それぞれが個性的で、そして何らかの悩みを抱えていて。映画だけで完結させず、それぞれにフィーチャーしたストーリーで連ドラを撮ってほしいと思ってしまうくらい、1人1人のキャラクターが立っていて、背景に深みがあった。

そして何より私が心を打たれたのは、父に代わって店を切り盛りしながら、亡くなった父に対してさまざまに思いを巡らせる長女の姿。

いなくなって初めて、父がどれだけ多くの人に慕われていたのか、どれだけ自分を愛してくれていたのかということに気がつく。これまでの父に対する反抗的な態度や、疎遠にしていた関係性を悔やむ数々のシーンに、どうしようもなく涙が出た。

近い存在だからこそ、ないがしろにしてしまう親との関わり。その存在を疎ましく思うこともある。心の底から憎んでいるわけではないのに、傷つけてしまう。思いとは裏腹なことを言ってしまうこともある。そんな父と子の姿がありありと描かれていた。

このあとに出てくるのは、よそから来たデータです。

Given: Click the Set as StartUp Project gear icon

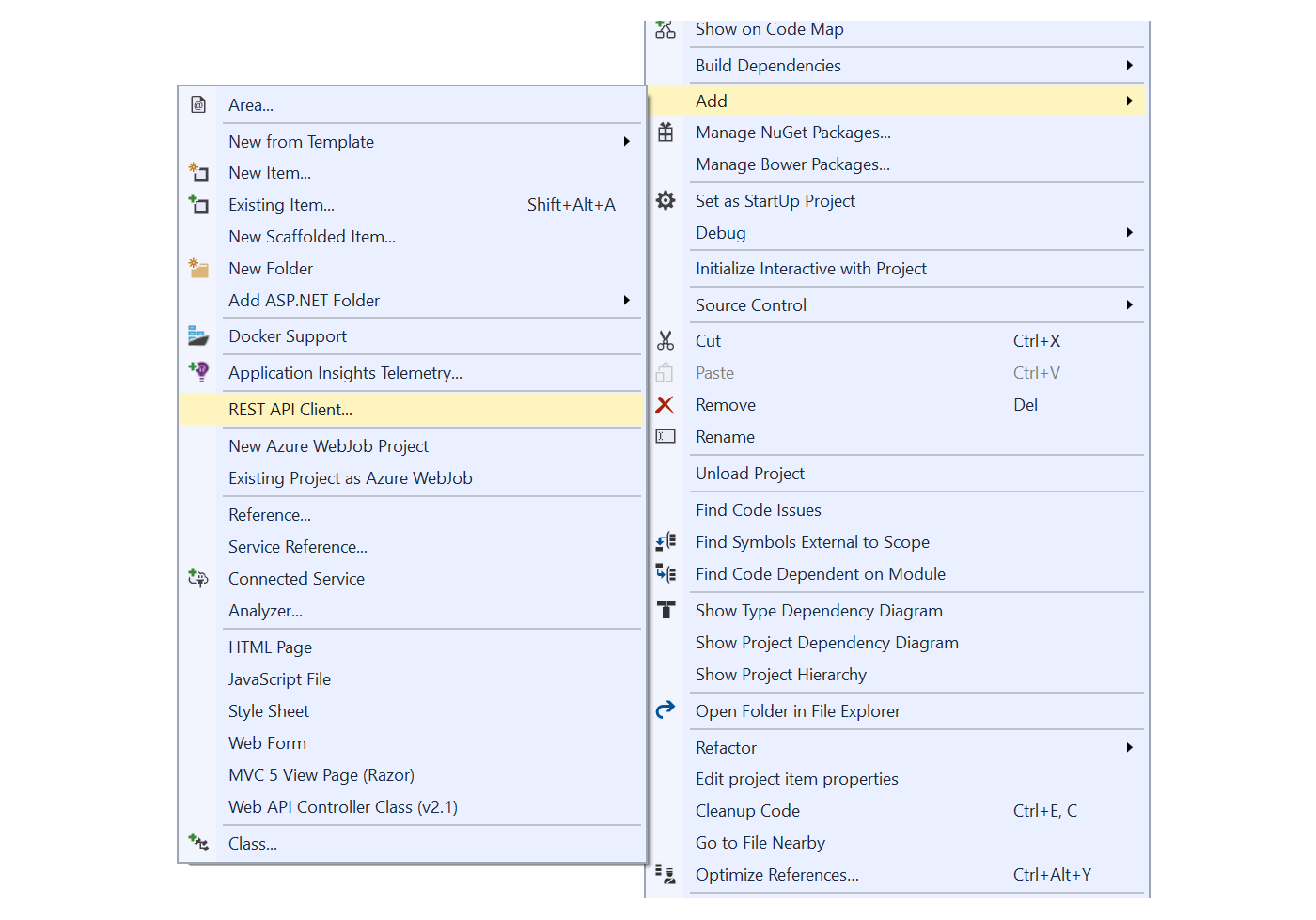Looking at the screenshot, I should point(666,200).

腹違いの姉妹として、父の葬儀で初めて会ったのにもかかわらず、いがみ合うことなく距離を縮めて協力し合う、3姉妹のキュートにはとても癒された。部屋に現れたゴキブリを「お父さんかも!?」と言って話しかけたり、飲み疲れてソファで一緒に眠ってしまったり。この作品が心温かなものに仕上がっているのは、この3姉妹の微笑ましいやりとりの賜物だと思う。

私は今、とにかく花椒がピリリと効いた火鍋が無性に食べたい。この店が本当にあったならどれだけいいだろうかと思いつつ、お腹を空かせて劇場を後にした。